Work to do
Swap every "GUI agent" in the lines below for "GUI assistant", leaving everything else as it is.

___ Provided material ___

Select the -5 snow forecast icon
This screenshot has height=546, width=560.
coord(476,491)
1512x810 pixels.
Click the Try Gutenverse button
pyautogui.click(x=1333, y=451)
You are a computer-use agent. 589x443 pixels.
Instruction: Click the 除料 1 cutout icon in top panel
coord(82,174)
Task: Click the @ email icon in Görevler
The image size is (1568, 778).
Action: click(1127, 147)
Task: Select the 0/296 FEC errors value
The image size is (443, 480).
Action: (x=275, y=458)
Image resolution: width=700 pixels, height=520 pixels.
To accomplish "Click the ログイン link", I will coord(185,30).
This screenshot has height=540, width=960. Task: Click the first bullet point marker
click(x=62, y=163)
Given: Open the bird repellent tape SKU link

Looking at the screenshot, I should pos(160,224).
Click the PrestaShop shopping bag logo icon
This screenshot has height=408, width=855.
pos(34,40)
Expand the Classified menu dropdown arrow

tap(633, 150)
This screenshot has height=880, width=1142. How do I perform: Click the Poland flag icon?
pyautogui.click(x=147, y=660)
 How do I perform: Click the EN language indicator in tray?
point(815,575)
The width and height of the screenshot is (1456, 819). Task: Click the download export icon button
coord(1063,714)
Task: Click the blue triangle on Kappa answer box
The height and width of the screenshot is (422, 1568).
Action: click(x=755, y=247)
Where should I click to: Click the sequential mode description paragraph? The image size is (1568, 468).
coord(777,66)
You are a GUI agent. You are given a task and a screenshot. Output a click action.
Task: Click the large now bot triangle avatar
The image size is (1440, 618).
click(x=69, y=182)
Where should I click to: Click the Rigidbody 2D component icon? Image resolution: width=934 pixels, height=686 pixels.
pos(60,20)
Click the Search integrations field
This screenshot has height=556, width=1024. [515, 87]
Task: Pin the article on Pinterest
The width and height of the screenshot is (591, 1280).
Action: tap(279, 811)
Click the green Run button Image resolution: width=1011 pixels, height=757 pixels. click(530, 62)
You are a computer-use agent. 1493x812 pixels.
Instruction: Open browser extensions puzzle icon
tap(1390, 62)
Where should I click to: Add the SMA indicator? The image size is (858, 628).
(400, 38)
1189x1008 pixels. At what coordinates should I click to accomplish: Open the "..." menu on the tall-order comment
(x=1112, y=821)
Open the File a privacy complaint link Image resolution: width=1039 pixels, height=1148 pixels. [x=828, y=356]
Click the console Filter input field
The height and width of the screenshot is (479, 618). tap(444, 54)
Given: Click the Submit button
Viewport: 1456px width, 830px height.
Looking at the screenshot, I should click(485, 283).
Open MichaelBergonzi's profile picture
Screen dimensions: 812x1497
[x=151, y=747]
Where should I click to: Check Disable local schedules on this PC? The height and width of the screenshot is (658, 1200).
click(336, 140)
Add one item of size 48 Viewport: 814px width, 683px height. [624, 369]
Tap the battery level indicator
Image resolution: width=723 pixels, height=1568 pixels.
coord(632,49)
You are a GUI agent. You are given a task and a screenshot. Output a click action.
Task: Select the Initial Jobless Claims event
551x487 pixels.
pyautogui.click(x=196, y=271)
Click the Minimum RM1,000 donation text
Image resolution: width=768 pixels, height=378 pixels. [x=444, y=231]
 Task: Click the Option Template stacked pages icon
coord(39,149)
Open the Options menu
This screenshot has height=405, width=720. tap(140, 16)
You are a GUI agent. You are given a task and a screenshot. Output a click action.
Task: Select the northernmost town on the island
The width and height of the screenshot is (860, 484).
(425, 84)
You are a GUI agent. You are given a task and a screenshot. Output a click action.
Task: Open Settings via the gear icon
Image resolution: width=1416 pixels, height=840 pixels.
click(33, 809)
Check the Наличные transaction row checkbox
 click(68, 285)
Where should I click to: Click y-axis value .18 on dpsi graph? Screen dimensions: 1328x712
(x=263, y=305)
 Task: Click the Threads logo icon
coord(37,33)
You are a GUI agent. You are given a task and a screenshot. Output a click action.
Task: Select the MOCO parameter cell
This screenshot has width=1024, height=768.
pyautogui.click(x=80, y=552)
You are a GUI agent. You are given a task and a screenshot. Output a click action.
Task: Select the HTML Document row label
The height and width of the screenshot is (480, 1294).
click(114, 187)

___

Complete output
Select the -5 snow forecast icon
This screenshot has height=546, width=560.
coord(476,491)
1512x810 pixels.
Click the Try Gutenverse button
pyautogui.click(x=1333, y=451)
You are a computer-use agent. 589x443 pixels.
Instruction: Click the 除料 1 cutout icon in top panel
coord(82,174)
Task: Click the @ email icon in Görevler
The image size is (1568, 778).
Action: click(1127, 147)
Task: Select the 0/296 FEC errors value
The image size is (443, 480).
Action: (x=275, y=458)
Image resolution: width=700 pixels, height=520 pixels.
To accomplish "Click the ログイン link", I will coord(185,30).
This screenshot has height=540, width=960. Task: Click the first bullet point marker
click(x=62, y=163)
Given: Open the bird repellent tape SKU link

Looking at the screenshot, I should pos(160,224).
Click the PrestaShop shopping bag logo icon
This screenshot has height=408, width=855.
pos(34,40)
Expand the Classified menu dropdown arrow

tap(633, 150)
This screenshot has height=880, width=1142. How do I perform: Click the Poland flag icon?
pyautogui.click(x=147, y=660)
 How do I perform: Click the EN language indicator in tray?
point(815,575)
The width and height of the screenshot is (1456, 819). Task: Click the download export icon button
coord(1063,714)
Task: Click the blue triangle on Kappa answer box
The height and width of the screenshot is (422, 1568).
Action: click(x=755, y=247)
Where should I click to: Click the sequential mode description paragraph? The image size is (1568, 468).
coord(777,66)
You are a GUI assistant. You are given a task and a screenshot. Output a click action.
Task: Click the large now bot triangle avatar
The image size is (1440, 618).
click(x=69, y=182)
Where should I click to: Click the Rigidbody 2D component icon? Image resolution: width=934 pixels, height=686 pixels.
pos(60,20)
Click the Search integrations field
This screenshot has height=556, width=1024. [515, 87]
Task: Pin the article on Pinterest
The width and height of the screenshot is (591, 1280).
Action: tap(279, 811)
Click the green Run button Image resolution: width=1011 pixels, height=757 pixels. click(530, 62)
You are a computer-use agent. 1493x812 pixels.
Instruction: Open browser extensions puzzle icon
tap(1390, 62)
Where should I click to: Add the SMA indicator? The image size is (858, 628).
(400, 38)
1189x1008 pixels. At what coordinates should I click to accomplish: Open the "..." menu on the tall-order comment
(x=1112, y=821)
Open the File a privacy complaint link Image resolution: width=1039 pixels, height=1148 pixels. [x=828, y=356]
Click the console Filter input field
The height and width of the screenshot is (479, 618). tap(444, 54)
Given: Click the Submit button
Viewport: 1456px width, 830px height.
Looking at the screenshot, I should click(485, 283).
Open MichaelBergonzi's profile picture
Screen dimensions: 812x1497
[x=151, y=747]
Where should I click to: Check Disable local schedules on this PC? The height and width of the screenshot is (658, 1200).
click(336, 140)
Add one item of size 48 Viewport: 814px width, 683px height. [624, 369]
Tap the battery level indicator
Image resolution: width=723 pixels, height=1568 pixels.
coord(632,49)
You are a GUI assistant. You are given a task and a screenshot. Output a click action.
Task: Select the Initial Jobless Claims event
551x487 pixels.
pyautogui.click(x=196, y=271)
Click the Minimum RM1,000 donation text
Image resolution: width=768 pixels, height=378 pixels. [x=444, y=231]
 Task: Click the Option Template stacked pages icon
coord(39,149)
Open the Options menu
This screenshot has height=405, width=720. tap(140, 16)
You are a GUI assistant. You are given a task and a screenshot. Output a click action.
Task: Select the northernmost town on the island
The width and height of the screenshot is (860, 484).
(425, 84)
You are a GUI assistant. You are given a task and a screenshot. Output a click action.
Task: Open Settings via the gear icon
Image resolution: width=1416 pixels, height=840 pixels.
click(33, 809)
Check the Наличные transaction row checkbox
 click(68, 285)
Where should I click to: Click y-axis value .18 on dpsi graph? Screen dimensions: 1328x712
(x=263, y=305)
 Task: Click the Threads logo icon
coord(37,33)
You are a GUI assistant. You are given a task and a screenshot. Output a click action.
Task: Select the MOCO parameter cell
This screenshot has width=1024, height=768.
pyautogui.click(x=80, y=552)
You are a GUI assistant. You are given a task and a screenshot. Output a click action.
Task: Select the HTML Document row label
The height and width of the screenshot is (480, 1294).
click(114, 187)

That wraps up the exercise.